===== Data excerpts
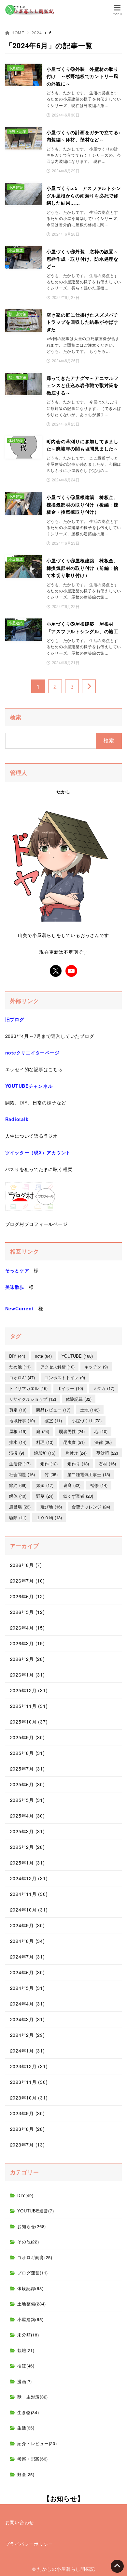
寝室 (53, 1420)
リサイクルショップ (32, 1399)
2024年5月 (27, 1988)
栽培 (26, 2350)
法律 (103, 1442)
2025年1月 (27, 1862)
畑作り (78, 1463)
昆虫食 (74, 1442)
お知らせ (31, 2226)
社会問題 (22, 1474)
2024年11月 (29, 1894)
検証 (26, 2366)
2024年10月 (29, 1909)
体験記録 (79, 1399)
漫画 (24, 2381)
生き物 (28, 2412)
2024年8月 (27, 1941)
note (43, 1356)
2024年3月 (27, 2019)
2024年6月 (27, 1972)
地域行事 (22, 1420)
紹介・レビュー (37, 2443)
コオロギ (22, 1377)
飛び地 (51, 1507)
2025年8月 (27, 1753)
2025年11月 (29, 1706)
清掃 (16, 1453)
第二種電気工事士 (88, 1474)
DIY (17, 1356)
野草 (44, 1496)
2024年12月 (29, 1878)
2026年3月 (27, 1643)
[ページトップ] (117, 2566)
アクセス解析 (57, 1367)
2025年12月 (29, 1690)
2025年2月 (27, 1847)
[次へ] (89, 686)
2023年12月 (29, 2066)
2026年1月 (27, 1674)
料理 (44, 1442)
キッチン (96, 1367)
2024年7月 (27, 1956)
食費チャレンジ (91, 1507)
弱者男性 (72, 1431)
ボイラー (70, 1388)
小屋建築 (30, 2319)
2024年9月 (27, 1925)
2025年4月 (27, 1815)
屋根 (17, 1431)
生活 (26, 2428)
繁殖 (44, 1485)
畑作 (49, 1463)
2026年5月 (27, 1612)
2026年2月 (27, 1659)
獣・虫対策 (32, 2397)
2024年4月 (27, 2003)
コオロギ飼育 (34, 2257)
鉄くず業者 (78, 1496)
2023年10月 (29, 2097)
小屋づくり (87, 1420)
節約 (17, 1485)
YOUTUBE (77, 1356)
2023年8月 (27, 2129)
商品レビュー (53, 1410)
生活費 (20, 1463)
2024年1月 (27, 2050)
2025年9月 (27, 1737)
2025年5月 (27, 1800)
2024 (37, 32)
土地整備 (31, 2304)
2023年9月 (27, 2113)
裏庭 (71, 1485)
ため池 (20, 1367)
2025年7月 (27, 1768)
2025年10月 (29, 1721)
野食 (26, 2474)
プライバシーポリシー (29, 2543)
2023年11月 (29, 2082)
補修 (98, 1485)
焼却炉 (44, 1453)
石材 (107, 1463)
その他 (28, 2242)
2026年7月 (27, 1580)
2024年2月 (27, 2035)
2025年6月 (27, 1784)
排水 (17, 1442)
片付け (76, 1453)
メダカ (103, 1388)
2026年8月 (26, 1565)
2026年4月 (27, 1627)
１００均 (49, 1517)
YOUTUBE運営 (35, 2211)
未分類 (28, 2335)
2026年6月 (27, 1596)
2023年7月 (27, 2144)
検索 (16, 717)
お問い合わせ (19, 2522)
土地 (90, 1410)
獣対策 (107, 1453)
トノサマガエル (28, 1388)
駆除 (17, 1517)
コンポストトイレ (65, 1377)
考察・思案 (32, 2459)
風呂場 (20, 1507)
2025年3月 (27, 1831)
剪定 (17, 1410)
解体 (17, 1496)
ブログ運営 (32, 2273)
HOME (17, 32)
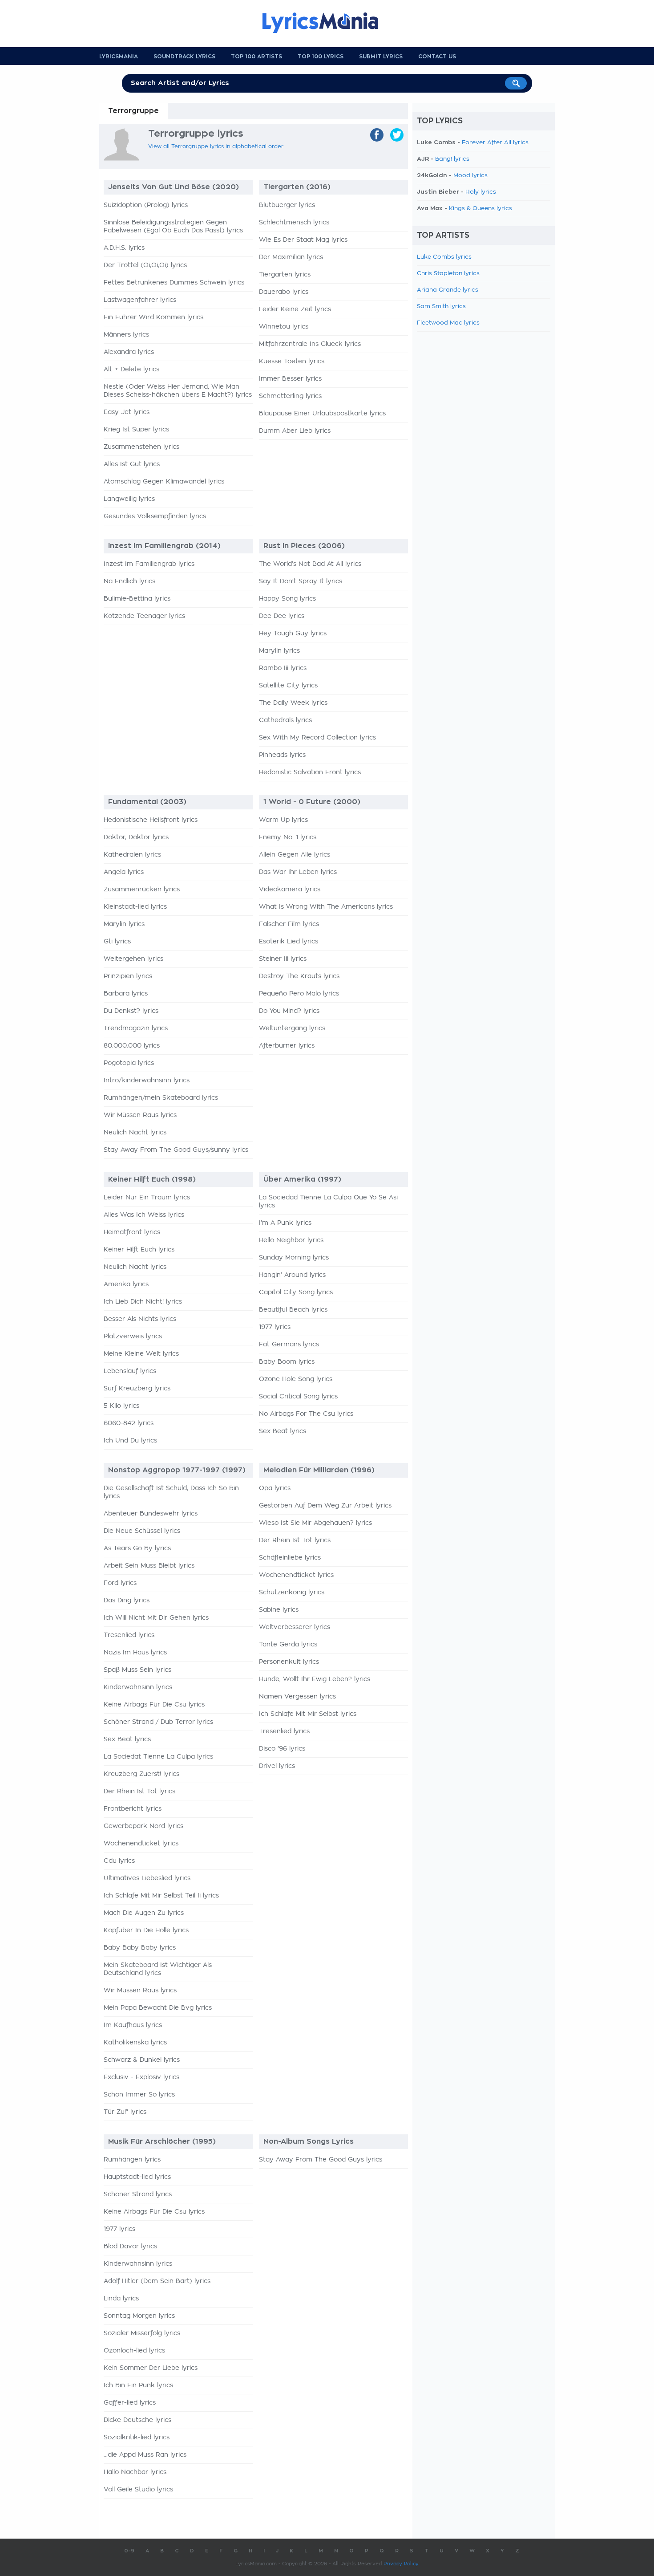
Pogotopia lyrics (129, 1063)
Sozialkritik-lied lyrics (137, 2437)
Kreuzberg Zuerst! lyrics (141, 1774)
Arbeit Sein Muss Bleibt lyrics (149, 1566)
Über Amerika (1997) (302, 1179)
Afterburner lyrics (287, 1046)
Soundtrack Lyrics (184, 56)
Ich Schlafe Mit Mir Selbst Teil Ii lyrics (161, 1896)
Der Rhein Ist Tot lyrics (139, 1791)
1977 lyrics (275, 1327)
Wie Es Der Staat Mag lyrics (303, 240)
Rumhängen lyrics (132, 2160)
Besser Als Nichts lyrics (140, 1319)
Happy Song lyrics (287, 599)
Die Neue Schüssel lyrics (142, 1531)
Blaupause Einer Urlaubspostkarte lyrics (322, 413)
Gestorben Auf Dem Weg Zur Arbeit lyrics (325, 1506)
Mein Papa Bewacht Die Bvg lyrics (158, 2008)
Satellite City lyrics (288, 686)
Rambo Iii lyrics (283, 668)
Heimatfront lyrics (132, 1232)
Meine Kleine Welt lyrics (141, 1354)
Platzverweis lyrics (133, 1336)
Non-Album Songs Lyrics (308, 2141)
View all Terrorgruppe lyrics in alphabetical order (215, 146)
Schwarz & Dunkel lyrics (142, 2060)
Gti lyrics (117, 942)
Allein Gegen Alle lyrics (294, 855)
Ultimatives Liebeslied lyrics (147, 1878)
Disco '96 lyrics (282, 1749)
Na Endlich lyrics (129, 581)
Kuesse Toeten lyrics (291, 361)
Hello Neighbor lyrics (291, 1240)
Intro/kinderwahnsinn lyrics (147, 1080)
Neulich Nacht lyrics (135, 1133)
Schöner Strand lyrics (138, 2194)
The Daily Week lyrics (293, 703)
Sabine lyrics (279, 1610)
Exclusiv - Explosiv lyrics (141, 2077)
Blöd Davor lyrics (130, 2246)
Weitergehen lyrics (133, 959)
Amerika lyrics (126, 1284)
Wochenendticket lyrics (141, 1844)
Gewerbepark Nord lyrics (143, 1826)
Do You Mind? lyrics (289, 1011)
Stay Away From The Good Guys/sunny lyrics (176, 1150)
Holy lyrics (480, 192)
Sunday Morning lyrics (294, 1258)
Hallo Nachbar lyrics (135, 2472)
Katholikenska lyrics (135, 2043)
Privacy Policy (401, 2563)
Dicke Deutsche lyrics (137, 2420)
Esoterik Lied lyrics (288, 942)
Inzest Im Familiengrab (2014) (164, 545)
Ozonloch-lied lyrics (134, 2351)
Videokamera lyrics (289, 889)
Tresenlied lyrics (129, 1635)
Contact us (437, 56)
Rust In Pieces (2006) (304, 545)
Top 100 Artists (256, 56)
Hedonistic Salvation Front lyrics (310, 772)
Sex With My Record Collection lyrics (317, 738)
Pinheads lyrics (282, 755)
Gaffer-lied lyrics (130, 2403)
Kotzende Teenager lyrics (144, 616)
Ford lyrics (120, 1583)
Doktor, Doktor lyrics (136, 837)
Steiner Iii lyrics (283, 959)
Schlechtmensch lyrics (294, 222)
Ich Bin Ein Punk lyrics (138, 2385)
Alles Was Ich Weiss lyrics (144, 1215)
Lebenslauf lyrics (130, 1371)
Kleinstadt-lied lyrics (135, 907)
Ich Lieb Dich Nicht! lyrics (143, 1302)
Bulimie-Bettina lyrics (137, 599)
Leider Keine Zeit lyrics (295, 309)
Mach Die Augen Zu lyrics (144, 1913)
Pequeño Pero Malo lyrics (299, 994)
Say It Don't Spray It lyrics (300, 581)
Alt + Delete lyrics (131, 369)
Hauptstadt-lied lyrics (137, 2177)
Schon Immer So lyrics (139, 2095)
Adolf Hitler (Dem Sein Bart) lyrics (157, 2281)
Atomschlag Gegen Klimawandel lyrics (164, 482)
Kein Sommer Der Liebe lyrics (151, 2368)
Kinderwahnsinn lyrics (138, 1687)
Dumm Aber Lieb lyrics (295, 431)
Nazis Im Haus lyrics (135, 1653)
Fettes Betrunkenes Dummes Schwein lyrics (174, 283)
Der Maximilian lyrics (291, 257)
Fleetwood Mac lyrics (448, 323)
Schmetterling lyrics (290, 396)
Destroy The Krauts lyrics (299, 976)
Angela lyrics (124, 872)
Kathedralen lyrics (132, 855)
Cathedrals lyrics (285, 720)
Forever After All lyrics (495, 143)
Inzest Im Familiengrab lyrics (149, 564)
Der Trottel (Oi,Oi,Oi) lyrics (145, 265)
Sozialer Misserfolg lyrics (142, 2333)
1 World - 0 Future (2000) (311, 801)
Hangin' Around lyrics (292, 1275)
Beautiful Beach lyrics (293, 1310)
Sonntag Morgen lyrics (139, 2316)
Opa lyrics (275, 1488)
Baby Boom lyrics (287, 1362)
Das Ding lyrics (126, 1600)
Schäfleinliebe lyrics (290, 1558)
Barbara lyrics (126, 994)
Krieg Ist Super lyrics (136, 430)
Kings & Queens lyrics (480, 208)
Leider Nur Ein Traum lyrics (147, 1198)
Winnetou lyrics (283, 327)
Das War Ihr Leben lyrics (298, 872)
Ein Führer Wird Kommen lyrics (153, 317)
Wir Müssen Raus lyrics (140, 1115)
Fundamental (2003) (147, 801)
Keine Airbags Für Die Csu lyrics (154, 1705)
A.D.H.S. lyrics (124, 248)
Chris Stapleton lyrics (448, 273)
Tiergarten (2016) (297, 187)
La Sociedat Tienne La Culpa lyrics (158, 1757)
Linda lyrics (121, 2299)
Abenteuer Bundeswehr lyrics (151, 1514)
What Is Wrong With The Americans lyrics (326, 907)
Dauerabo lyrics (283, 292)
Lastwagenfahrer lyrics (140, 300)
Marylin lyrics (279, 651)
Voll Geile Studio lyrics (138, 2490)
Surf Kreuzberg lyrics (137, 1389)
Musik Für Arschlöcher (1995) (162, 2141)
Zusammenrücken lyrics (142, 889)
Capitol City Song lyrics (296, 1292)
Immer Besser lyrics (290, 379)
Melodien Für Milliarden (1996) (319, 1470)
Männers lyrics (126, 335)
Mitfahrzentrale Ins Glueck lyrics (310, 344)
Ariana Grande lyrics (447, 290)
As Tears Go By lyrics (137, 1548)
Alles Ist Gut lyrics (132, 464)
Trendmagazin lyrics (136, 1028)
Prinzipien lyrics (128, 976)
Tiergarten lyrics (285, 275)
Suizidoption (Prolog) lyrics (146, 205)
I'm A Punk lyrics (285, 1223)
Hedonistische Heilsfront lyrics (151, 820)
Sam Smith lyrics (441, 306)
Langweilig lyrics (129, 499)
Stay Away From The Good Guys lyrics (320, 2160)
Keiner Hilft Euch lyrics (139, 1250)
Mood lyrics (470, 176)
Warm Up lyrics (283, 820)
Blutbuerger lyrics (287, 205)
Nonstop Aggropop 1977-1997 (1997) (177, 1470)
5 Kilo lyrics (121, 1406)
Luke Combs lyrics (444, 257)
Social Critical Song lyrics (298, 1397)
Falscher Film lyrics (289, 924)
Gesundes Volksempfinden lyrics (155, 516)
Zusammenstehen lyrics (141, 447)
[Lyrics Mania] (327, 23)
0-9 (129, 2550)
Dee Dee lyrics (281, 616)
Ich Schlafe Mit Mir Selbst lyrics (307, 1714)
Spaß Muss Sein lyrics (137, 1670)
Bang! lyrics (452, 159)
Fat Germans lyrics (289, 1344)
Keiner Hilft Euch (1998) (152, 1179)
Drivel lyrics (277, 1766)
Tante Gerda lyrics (288, 1644)
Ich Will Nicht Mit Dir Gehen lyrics (156, 1618)
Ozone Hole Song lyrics (295, 1379)
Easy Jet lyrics (126, 412)
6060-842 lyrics (128, 1423)
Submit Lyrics (381, 56)
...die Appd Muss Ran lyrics (145, 2455)
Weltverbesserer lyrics (294, 1627)
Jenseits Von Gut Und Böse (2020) (173, 187)
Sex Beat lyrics (282, 1431)
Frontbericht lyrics (132, 1809)
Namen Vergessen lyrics (297, 1697)
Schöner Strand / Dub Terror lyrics (158, 1722)
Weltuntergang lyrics (292, 1028)
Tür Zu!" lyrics (125, 2112)
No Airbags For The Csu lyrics (306, 1414)
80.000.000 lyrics (132, 1046)
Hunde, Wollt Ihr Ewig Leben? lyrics (314, 1679)
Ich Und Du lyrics (130, 1441)
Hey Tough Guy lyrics (293, 633)
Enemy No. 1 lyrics (287, 837)
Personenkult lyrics (289, 1662)
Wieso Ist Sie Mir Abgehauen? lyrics (315, 1523)
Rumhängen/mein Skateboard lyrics (161, 1098)
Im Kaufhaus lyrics (133, 2025)
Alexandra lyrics (129, 352)
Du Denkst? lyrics (131, 1011)
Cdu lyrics (119, 1861)
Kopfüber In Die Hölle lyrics (146, 1930)
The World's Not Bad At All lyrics (310, 564)
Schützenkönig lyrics (291, 1592)
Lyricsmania (118, 56)
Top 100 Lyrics (320, 56)
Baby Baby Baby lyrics (140, 1948)
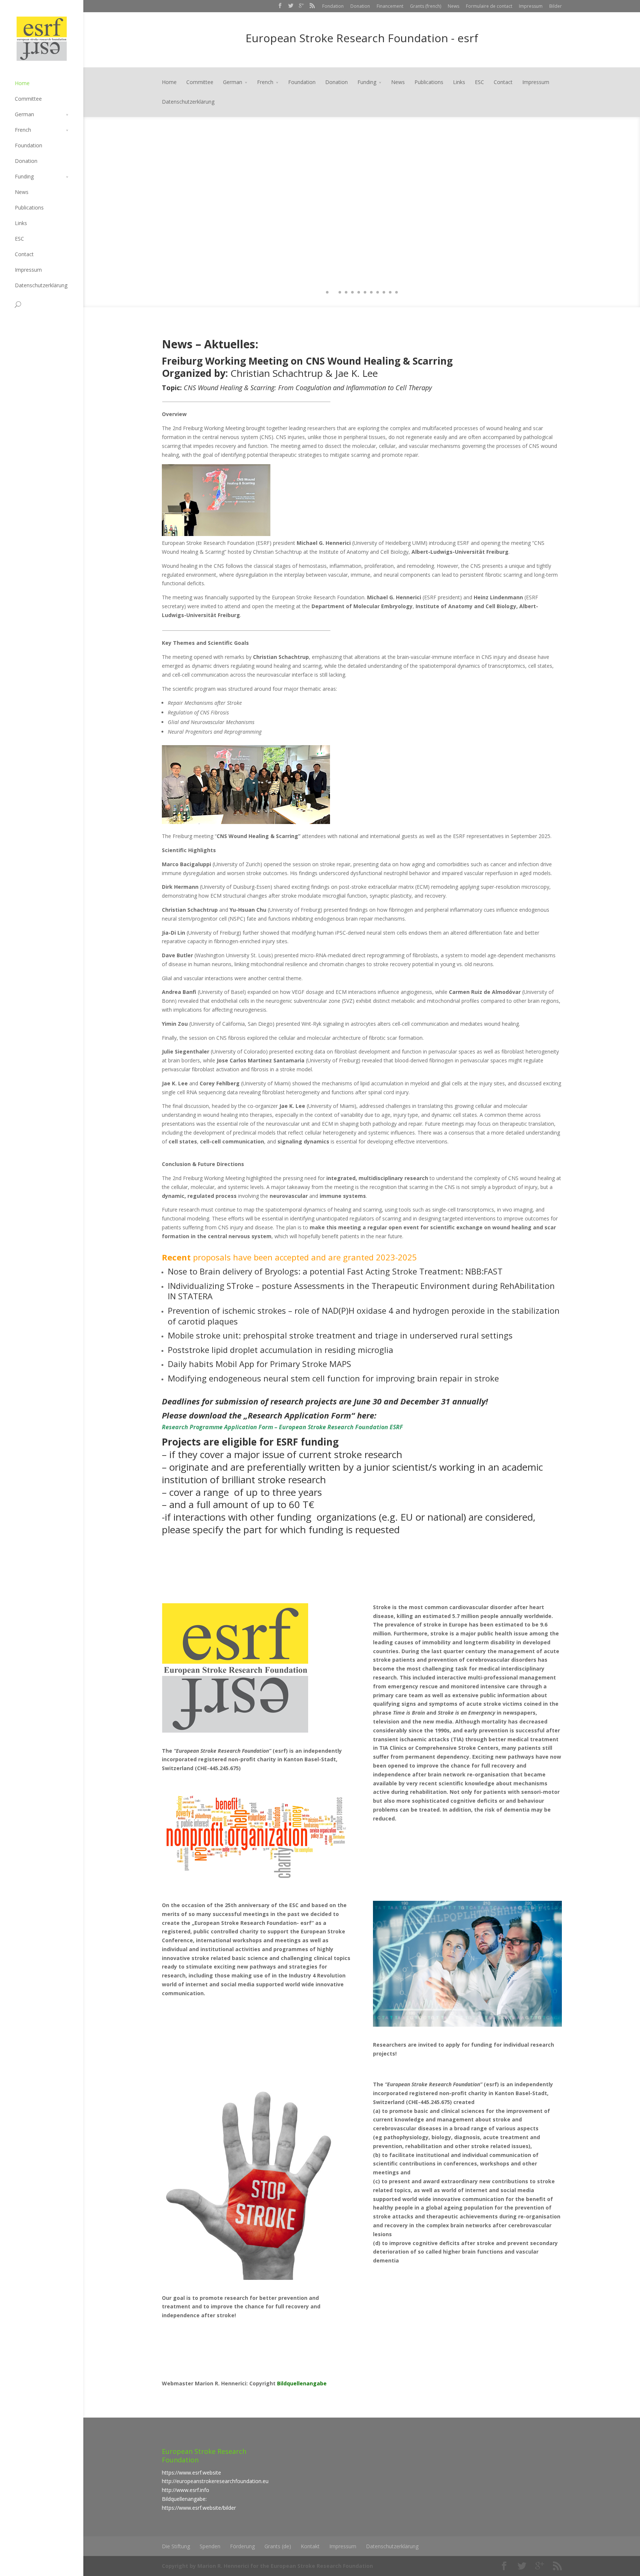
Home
==========
Work to be completed: Please set down, exactly and with no pictures, the lines in the entries above starting at the one holding "2023年7月 (27, 2144)" and ending at the one holding "Sozialkritik-lied lyrics (137, 2437)", ends included.

Output for this exercise:
2023年7月 (27, 2144)
検索 (16, 717)
お問い合わせ (19, 2522)
土地 (90, 1410)
獣対策 (107, 1453)
トノサマガエル (28, 1388)
駆除 (17, 1517)
コンポストトイレ (65, 1377)
考察・思案 (32, 2459)
風呂場 (20, 1507)
2025年3月 (27, 1831)
剪定 (17, 1410)
解体 (17, 1496)
ブログ運営 (32, 2273)
HOME (17, 32)
Pogotopia lyrics (129, 1063)
Sozialkritik-lied lyrics (137, 2437)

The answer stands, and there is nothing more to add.